Our view from the booth showed what was happening in the bar whenever anyone opened and closed the door. We saw who went into the bar, who came out of the bar, who went into the bar underage, and the new people in town. The scene was chaotic and more unruly than a group of high school students. On Payday Friday, everyone of legal age went to the bar. The hotel lobby and bar were always busy with miners, expediters, prospectors and white people coming to the North from southern Canada to barter business opportunities.

There were some Aboriginal people who had money to buy a beer or a shot of hard liquor, but an Aboriginal person would be told to leave if a white man wanted his seat at the bar. Aboriginal people were often not allowed in the hotel lobby or bar at all: “Get the hell out of here. You’re not supposed to be in here! Get out of here, that guy’s got money and you don’t!” Like the black people in the southern United States, Aboriginal people were not allowed to use the indoor – or even the outdoor – toilets.

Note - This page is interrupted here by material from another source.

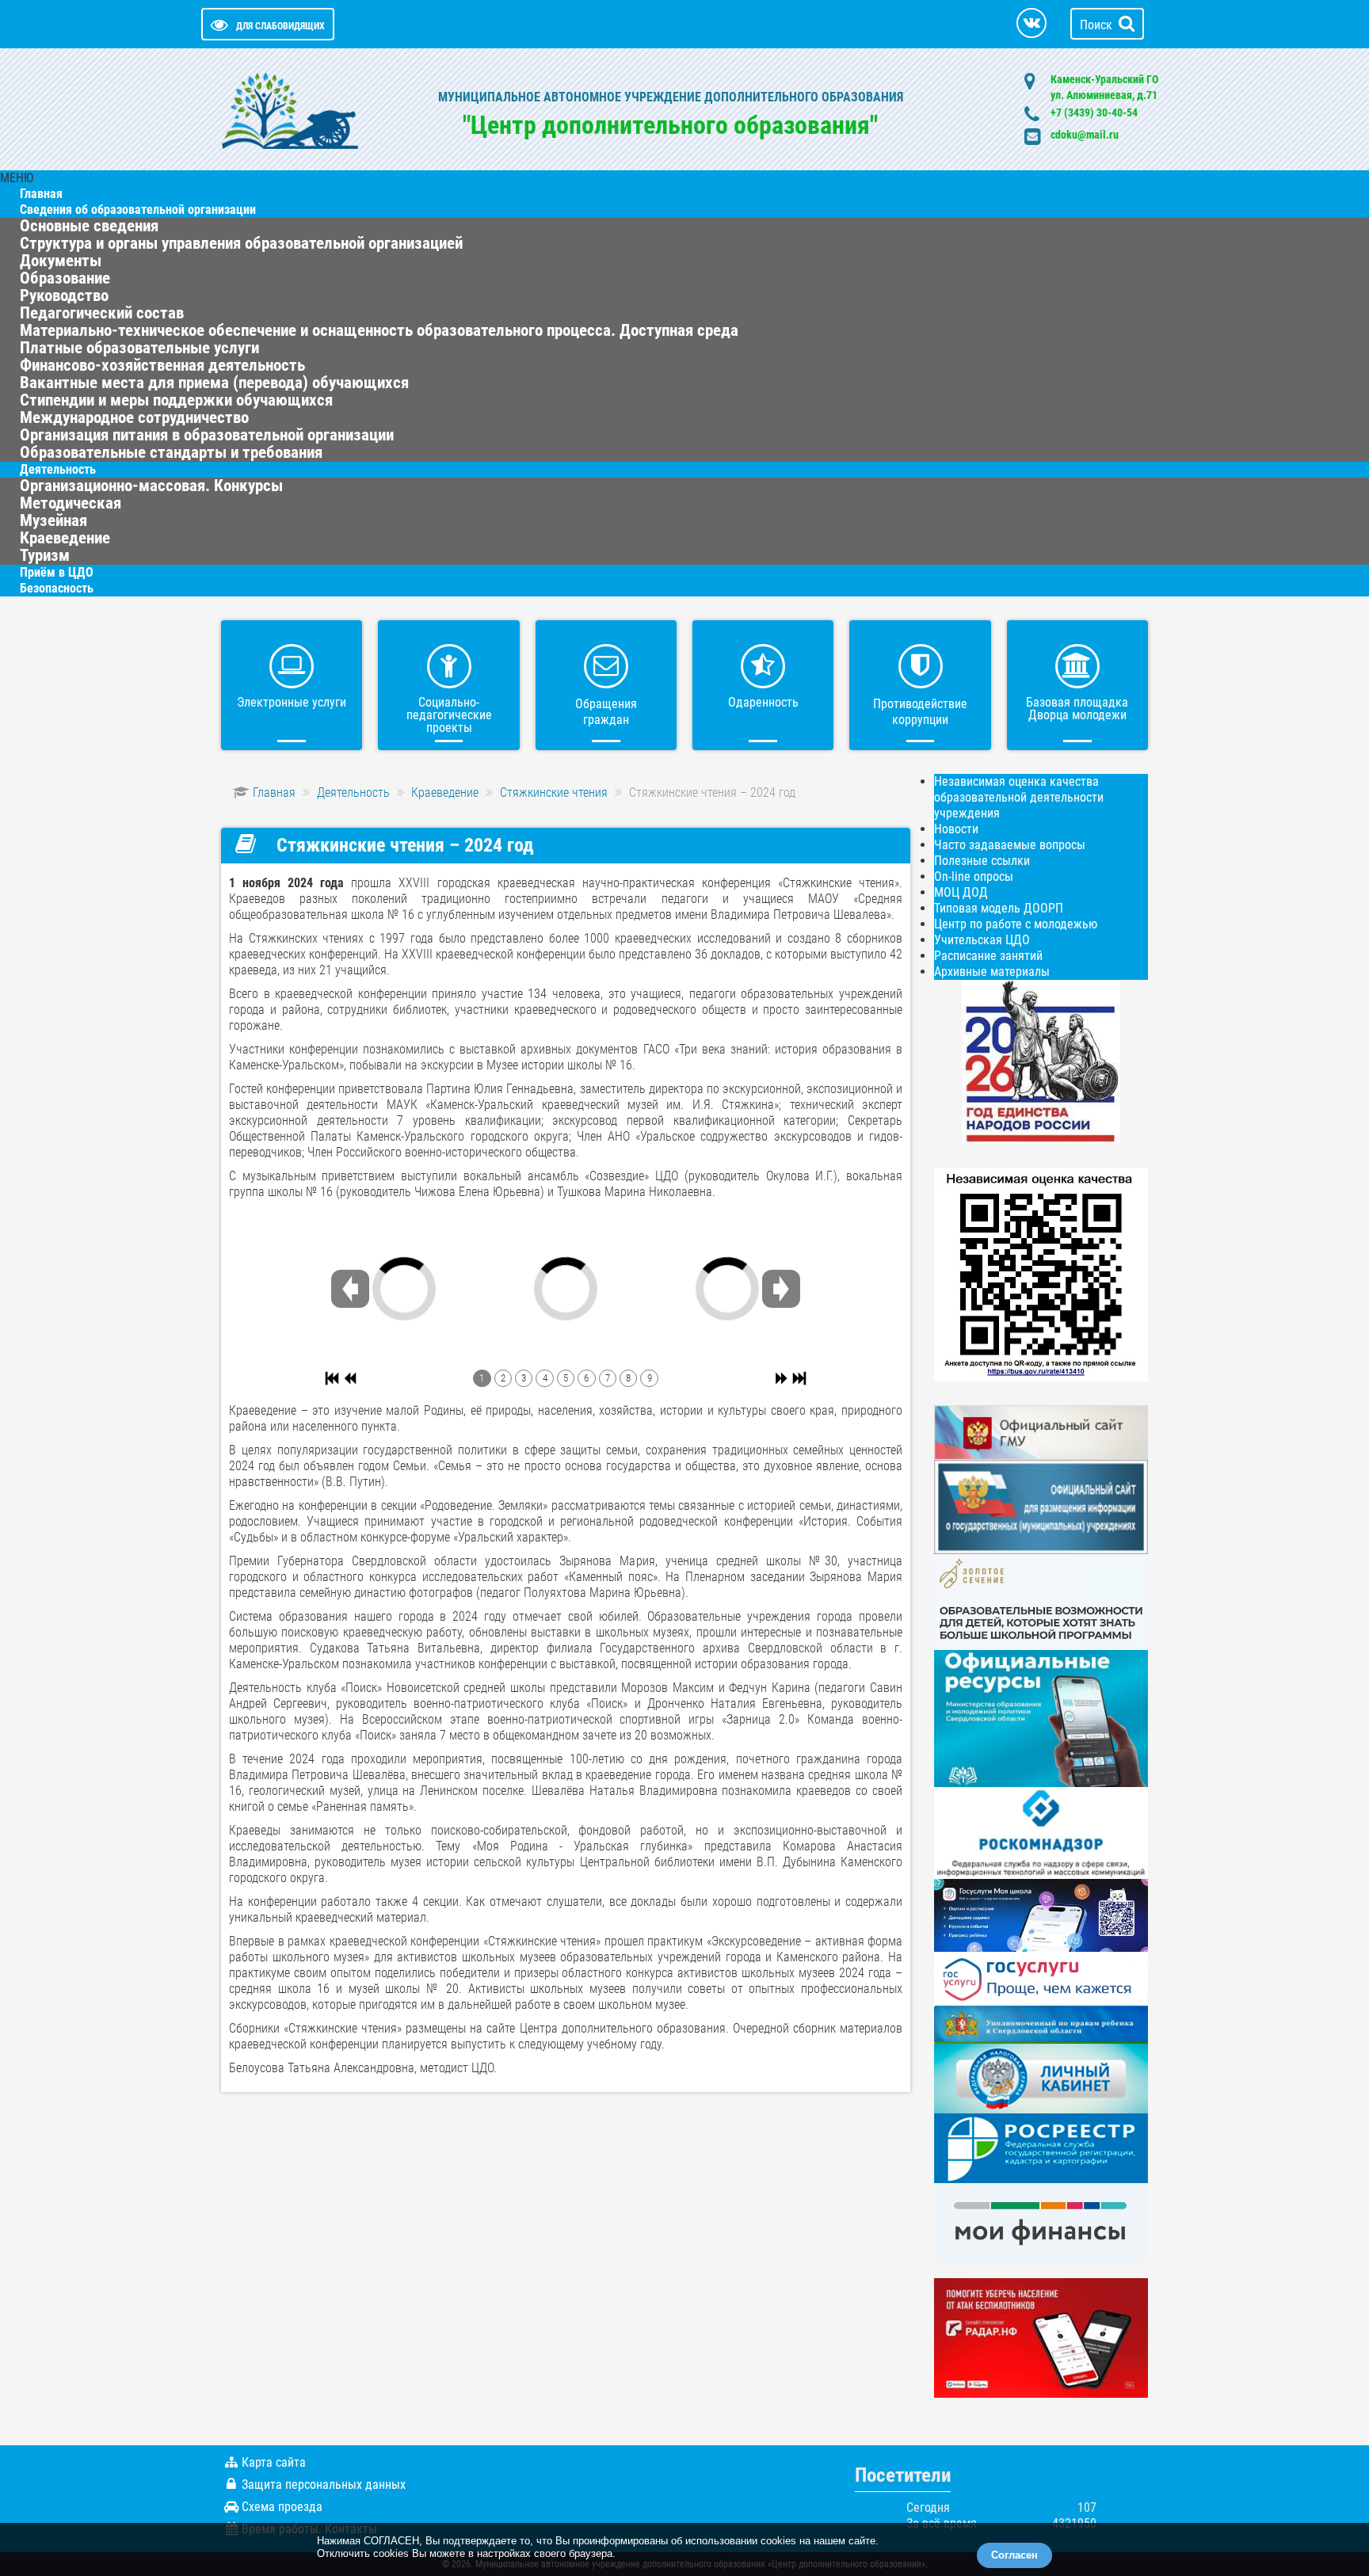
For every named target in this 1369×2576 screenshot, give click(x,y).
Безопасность (56, 588)
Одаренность (763, 702)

Metis people who looked white were allowed into the bar more than Dene people. But Metis people would be told “behave yourself” by the doorman, before they were permitted to enter. There was another bar called the Old Stope where old-timer white people and Aboriginal people went. The Old Stope was on the top of a hill in the older area of town and all people were welcome.

Me and my cousin took turns switching seats when the cashier wasn’t looking to view the live circus through the cafe doorway into the hotel lobby. People inside the lobby often stood at the entrance to the cafe, peering in to see who was there, or sometimes walking through to use the far exit by the cashier. The Coca-Cola arrived, but we were still waiting for the fries and gravy when a woman peered around the corner of the doorway into the cafe.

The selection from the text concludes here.